Guava describes itself as "Google's core Libraries for Java 1.5+". It is a superset of the Google Collections framework, along with other utilities, released as an open-source project under the Apache 2.0 license.

What I want to cover in this post are not Guava's major features, but rather some simple "shortcut" methods (each factoring a common Java idiom) that can make a developer's life easier.

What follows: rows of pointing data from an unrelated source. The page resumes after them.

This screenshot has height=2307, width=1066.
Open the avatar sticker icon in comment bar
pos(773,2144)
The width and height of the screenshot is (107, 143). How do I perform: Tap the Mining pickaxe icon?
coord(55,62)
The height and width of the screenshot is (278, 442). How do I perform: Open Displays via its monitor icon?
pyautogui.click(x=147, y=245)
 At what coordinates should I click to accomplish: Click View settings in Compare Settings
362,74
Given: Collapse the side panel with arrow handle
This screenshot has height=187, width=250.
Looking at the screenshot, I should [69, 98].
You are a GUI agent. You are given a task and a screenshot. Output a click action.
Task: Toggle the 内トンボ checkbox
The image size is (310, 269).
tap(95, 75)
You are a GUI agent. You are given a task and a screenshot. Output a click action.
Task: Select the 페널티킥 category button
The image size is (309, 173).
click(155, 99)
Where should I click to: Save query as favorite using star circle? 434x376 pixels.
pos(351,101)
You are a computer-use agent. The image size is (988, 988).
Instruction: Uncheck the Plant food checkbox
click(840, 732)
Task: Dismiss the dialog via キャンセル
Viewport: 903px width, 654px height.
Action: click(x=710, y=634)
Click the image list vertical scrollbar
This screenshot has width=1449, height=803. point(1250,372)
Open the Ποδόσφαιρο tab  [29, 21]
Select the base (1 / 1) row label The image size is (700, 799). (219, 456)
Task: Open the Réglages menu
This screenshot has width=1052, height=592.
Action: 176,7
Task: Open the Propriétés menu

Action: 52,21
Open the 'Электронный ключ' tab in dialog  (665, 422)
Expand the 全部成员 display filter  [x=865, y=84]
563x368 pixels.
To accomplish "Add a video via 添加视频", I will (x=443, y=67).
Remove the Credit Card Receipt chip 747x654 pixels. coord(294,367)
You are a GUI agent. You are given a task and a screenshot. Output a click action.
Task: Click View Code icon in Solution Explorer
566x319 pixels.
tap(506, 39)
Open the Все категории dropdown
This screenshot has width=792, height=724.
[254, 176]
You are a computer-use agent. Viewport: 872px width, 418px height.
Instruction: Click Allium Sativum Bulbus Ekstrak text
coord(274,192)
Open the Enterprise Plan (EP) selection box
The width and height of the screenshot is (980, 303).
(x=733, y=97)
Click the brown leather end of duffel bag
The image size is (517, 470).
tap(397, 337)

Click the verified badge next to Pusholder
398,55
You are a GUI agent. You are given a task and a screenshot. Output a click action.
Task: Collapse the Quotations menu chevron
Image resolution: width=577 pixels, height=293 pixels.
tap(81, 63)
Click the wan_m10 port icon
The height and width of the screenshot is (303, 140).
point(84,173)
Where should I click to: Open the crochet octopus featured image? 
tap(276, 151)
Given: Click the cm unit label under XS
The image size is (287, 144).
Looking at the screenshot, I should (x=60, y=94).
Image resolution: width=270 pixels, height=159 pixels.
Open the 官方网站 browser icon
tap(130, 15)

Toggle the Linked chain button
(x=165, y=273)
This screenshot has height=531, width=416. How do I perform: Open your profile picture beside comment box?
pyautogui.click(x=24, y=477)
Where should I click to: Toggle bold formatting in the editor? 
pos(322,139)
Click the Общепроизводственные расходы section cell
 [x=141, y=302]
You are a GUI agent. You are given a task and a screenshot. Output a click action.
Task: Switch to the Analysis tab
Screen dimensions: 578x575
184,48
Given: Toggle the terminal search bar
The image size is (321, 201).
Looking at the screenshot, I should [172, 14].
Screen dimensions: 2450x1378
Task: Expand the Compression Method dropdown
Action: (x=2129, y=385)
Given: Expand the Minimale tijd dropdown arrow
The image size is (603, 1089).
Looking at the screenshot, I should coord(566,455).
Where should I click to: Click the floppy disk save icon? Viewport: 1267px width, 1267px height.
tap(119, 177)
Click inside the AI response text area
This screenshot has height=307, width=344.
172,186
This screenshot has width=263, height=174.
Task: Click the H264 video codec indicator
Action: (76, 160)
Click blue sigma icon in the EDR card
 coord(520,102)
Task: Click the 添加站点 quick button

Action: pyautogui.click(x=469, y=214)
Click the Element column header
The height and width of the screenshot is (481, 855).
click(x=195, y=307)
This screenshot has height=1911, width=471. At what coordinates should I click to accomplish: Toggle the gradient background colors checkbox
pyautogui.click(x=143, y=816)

To illustrate this, let's consider this simple method:
public void save(final String info, final File file) throws IOException {
  if (file == null) throw new NullPointerException("file should not be null");
  Writer writer = null;
  boolean threw = true;
  try {
    writer = new BufferedWriter(new OutputStreamWriter(
        new FileOutputStream(file), Charset.forName("UTF-8")));
    String data = info == null ? "Nothing" : info;
    writer.write(data);
    threw = false;
  } finally {
    if (writer != null)
      try {
        writer.close();
      } catch (IOException e) {
        // Do not swallow original exception
        if (!threw) throw e;
      }
  }
}
Here is a version with the corresponding Guava methods:
public void save(final String info, final File file) throws IOException {
  Preconditions.checkNotNull(file, "file should not be null");
  Writer writer = null;
  boolean threw = true;
  try {
    writer = Files.newWriter(file, Charsets.UTF_8);
    writer.write(Objects.firstNonNull(info, "Nothing"));
    threw = false;
  } finally {
    Closeables.close(writer, threw);
  }
}
Actually, there is even simpler, since we are only writing one string to the file:
public void save(final String info, final File file) throws IOException {
  Preconditions.checkNotNull(file, "file should not be null");
  Files.write(Objects.firstNonNull(info, "Nothing"), file, Charsets.UTF_8);
}
Optionally, you can also static import everything (which increases readability but makes the origin of the methods less obvious — the choice is a matter of personal taste):
public void save(final String info, final File file) throws IOException {
  checkNotNull(file, "file should not be null");
  write(firstNonNull(info, "Nothing"), file, UTF_8);
}
That's it. Nothing groundbreaking really, but I like how this makes the code more expressive, focusing on what you do rather than how you do it. Guava has a myriad of these utilities (look for static methods in the classes that have a plural name: Lists, Strings, Resources...).